Kalau kita perhatikan dengan seksama, ada diksi yang sama yang dibangun oleh kedua kubu ini yaitu menuduh Jokowi sebagai diktator dan lebih tepatnya pelanggar HAM. Kerumitan politik akan terus bertambah seiring dengan memanasnya suhu pertarungan politik menuju 2019 yang dimulai dengan pilkada serentak 2018. Partai-partai penentang pemerintah akan memanfaatkan isu perppu ormas sebagai momentum untuk mencap pemerintahan Jokowi sebagai “anti-Islam”. Dalam pilkada serentak 2018, terutama di daerah yang berbasis pemilih terbesar seperti Jawa Barat, Jawa Timur dan Jawa Tengah, isu anti-Islam akan dimainkan sebagai senjata melawan partai-partai propemerintah.
Target mereka ganda: memenangkan pilkada 2018 dan memenangan pilpres 2019. Kemenangan Anies-Sandi di Pilkada Jakarta 2017 adalah preseden yang membangkitkan semangat kelompok radikal untuk terus memainkan isu primordial (SARA) sebagai modal politik melawan Jokowi di pilpres 2019.

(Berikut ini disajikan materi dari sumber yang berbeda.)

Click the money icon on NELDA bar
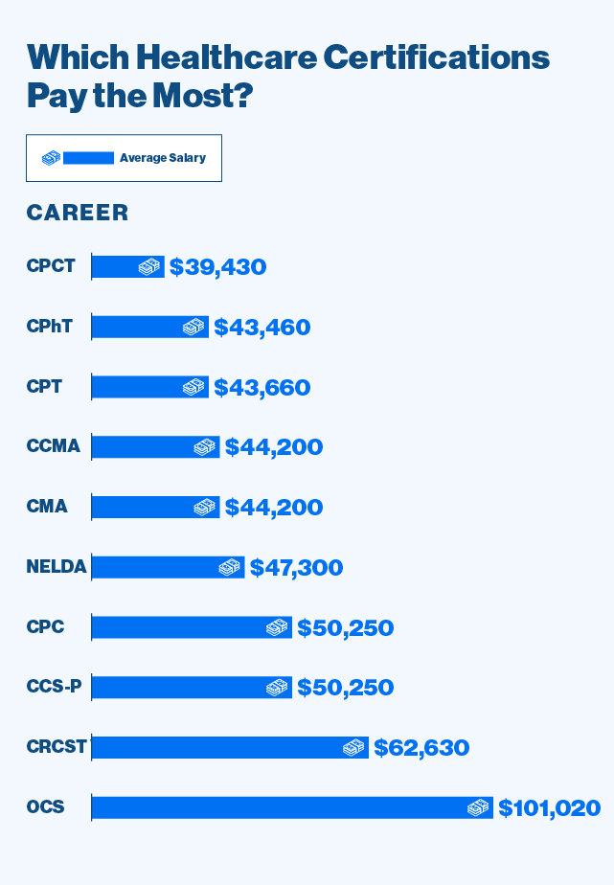The height and width of the screenshot is (885, 614). 229,568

Karena sasarannya adalah pemilu dan pilpres 2019, maka bisa dipastikan bahwa gerakan kelompok anti-Perppu Ormas sejalan dengan gerakan politik kelompok oposisi yang hari ini begitu antusias ingin menumbangkan Jokowi. Semua riak-riak politik yang ada sekarang dan yang akan terus mencuat sampai 2019 adalah scenario yang terencana dan dibangun secara sistematis oleh kubu politik tertentu.

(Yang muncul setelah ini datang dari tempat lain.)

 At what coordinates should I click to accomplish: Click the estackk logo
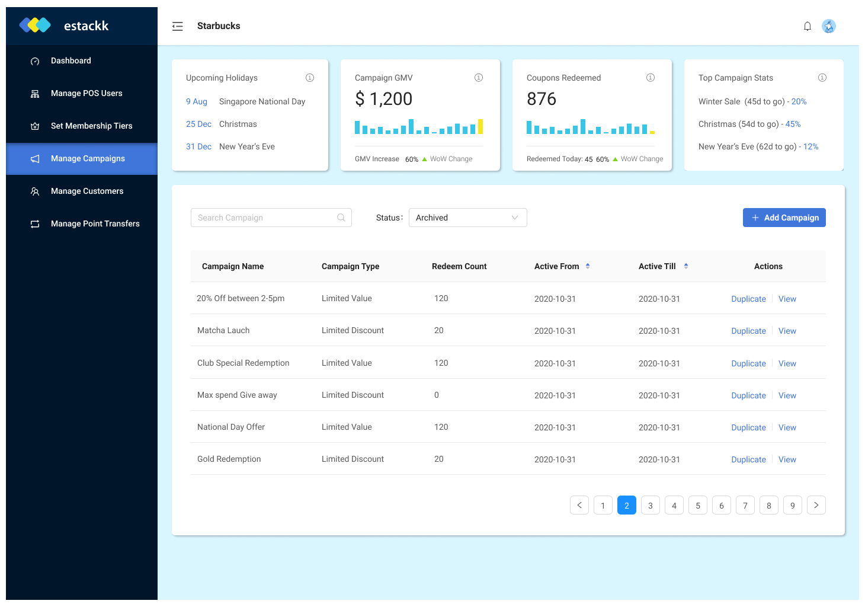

Ini tentu proses politik yang irasional. Namun, untuk kepentingan publik, seluruh proses politik yang irasional itu tidak terasa saat ini karena pemerintah masih focus pada penyelesaian program kerja pemerintahan dan tidak merespons secara agresif setiap bentuk manuver politik lawan. Akan tetapi, secara social, proses ini berbahaya untuk jangka panjang. Kalau masyarakat tidak menyadari manuver-manuver politik yang memakai isu SARA sebagai ancaman bagi peradaban demokrasi dan masa depan NKRI, fenomena Pilkada Jakarta 2017 bisa terulang. Secara mengejutkan, kelompok irasional yang banyak dikritik di media justru menjadi pemilih dominan saat penghitungan suara.

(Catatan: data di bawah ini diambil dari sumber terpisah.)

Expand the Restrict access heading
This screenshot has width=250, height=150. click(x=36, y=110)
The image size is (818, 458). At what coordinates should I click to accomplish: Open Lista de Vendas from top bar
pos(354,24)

Sebagai antisipasi, yang mesti dilakukan pemerintahan Jokowi adalah:
1. mendorong DPR agar secepatnya mengesahkan UU Ormas dalam waktu dekat supaya isu ini tidak dipolitisasi menjelang pilpres 2019. Maka, partai-partai pemerintah mesti melakukan lobi dan konsolidasi politik yang cerdas di parlemen agar isu ini tidak terus menjadi bola liar;
2. melakukan rekonsolidasi umat melalui para ulama dan tokoh-tokoh keagamaan yang pluralis dan nasionalis supaya tidak ada lagi dikotomi atau faksionalisasi di kalangan umat sehingga para pecundang politik tidak lagi memainkan kondisi ini sebagai dagangan politik. Di sinilah peran NU dan Muhamadiyah, termasuk MUI, sangat diperlukan. Negara mesti mampu memberdayakan organisasi-organisasi ini sebagai kekuatan untuk membangun persatuan dan integrasi sosial.